Items listed in a dataset:
· · ·

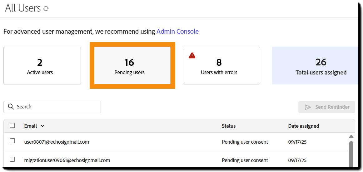Click the refresh icon beside All Users

pyautogui.click(x=46, y=9)
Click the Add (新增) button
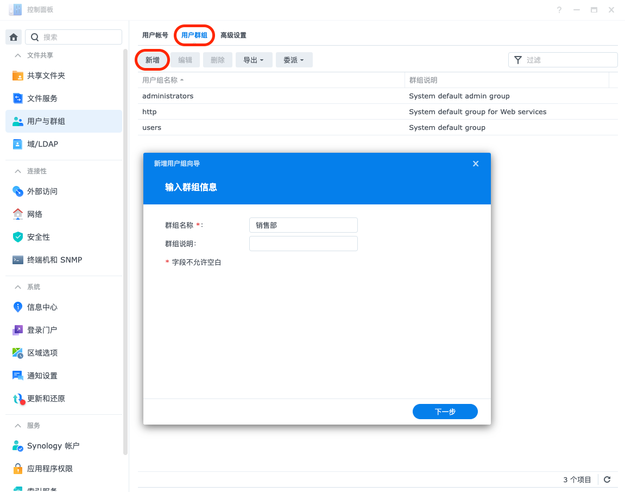Image resolution: width=625 pixels, height=492 pixels. coord(152,60)
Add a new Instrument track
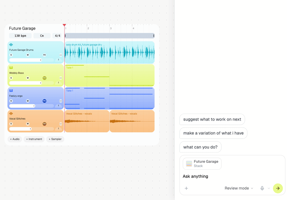This screenshot has width=287, height=200. [34, 139]
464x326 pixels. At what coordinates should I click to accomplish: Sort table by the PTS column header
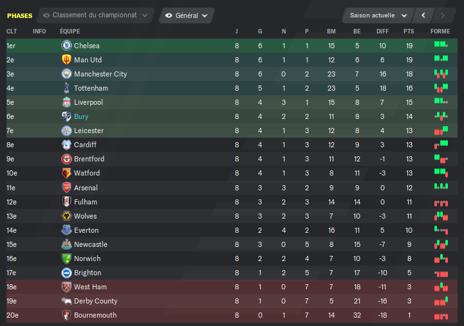(409, 32)
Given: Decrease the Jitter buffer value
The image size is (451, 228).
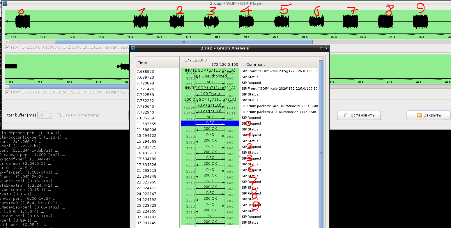Looking at the screenshot, I should [51, 117].
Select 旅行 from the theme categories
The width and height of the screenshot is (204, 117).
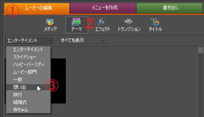(18, 95)
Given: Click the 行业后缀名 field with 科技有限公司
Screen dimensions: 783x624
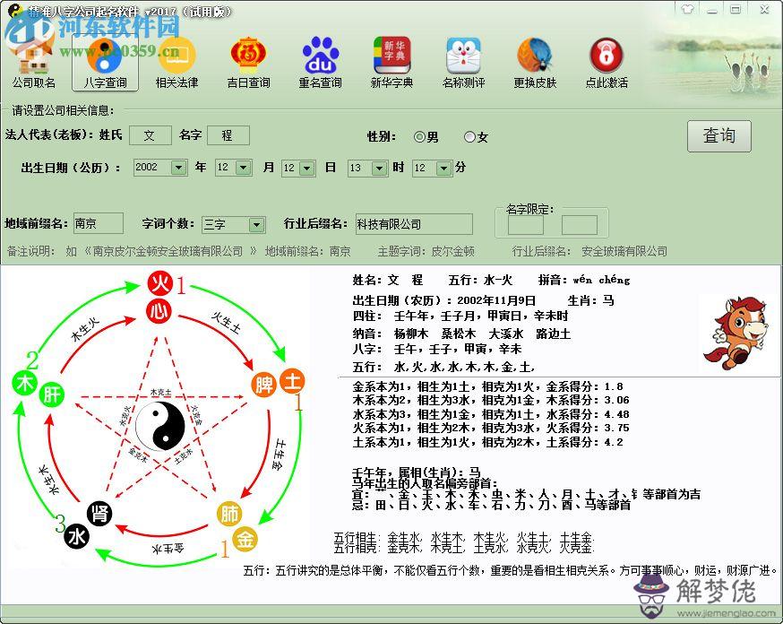Looking at the screenshot, I should [x=413, y=224].
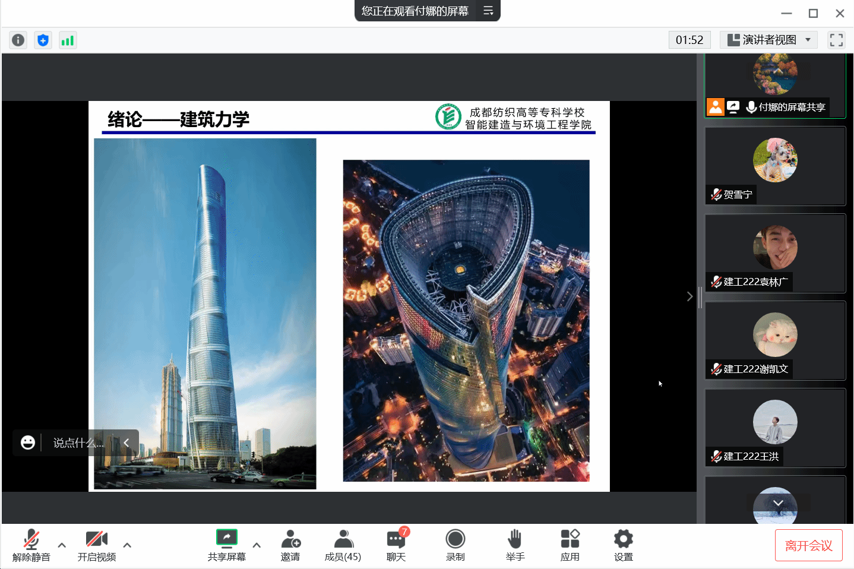
Task: Expand audio options arrow beside unmute
Action: point(62,545)

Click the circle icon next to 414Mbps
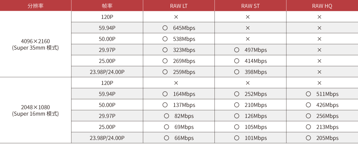[x=237, y=61]
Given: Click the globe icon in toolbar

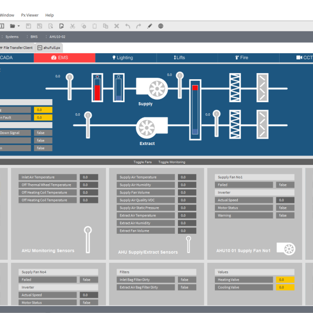Looking at the screenshot, I should tap(161, 26).
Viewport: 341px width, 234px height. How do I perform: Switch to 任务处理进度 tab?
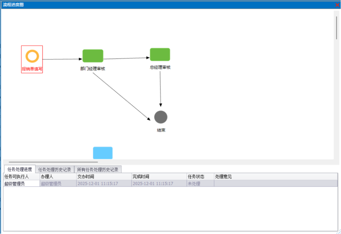tap(20, 169)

· · ·

• **Action item**: From the line that includes "Viewport: 341px width, 234px" on down to the last line of the entries above, set down each line exactly, leaving out the pictures.

• **Response**:
Viewport: 341px width, 234px height. How do I perform: Switch to 任务处理进度 tab?
tap(20, 169)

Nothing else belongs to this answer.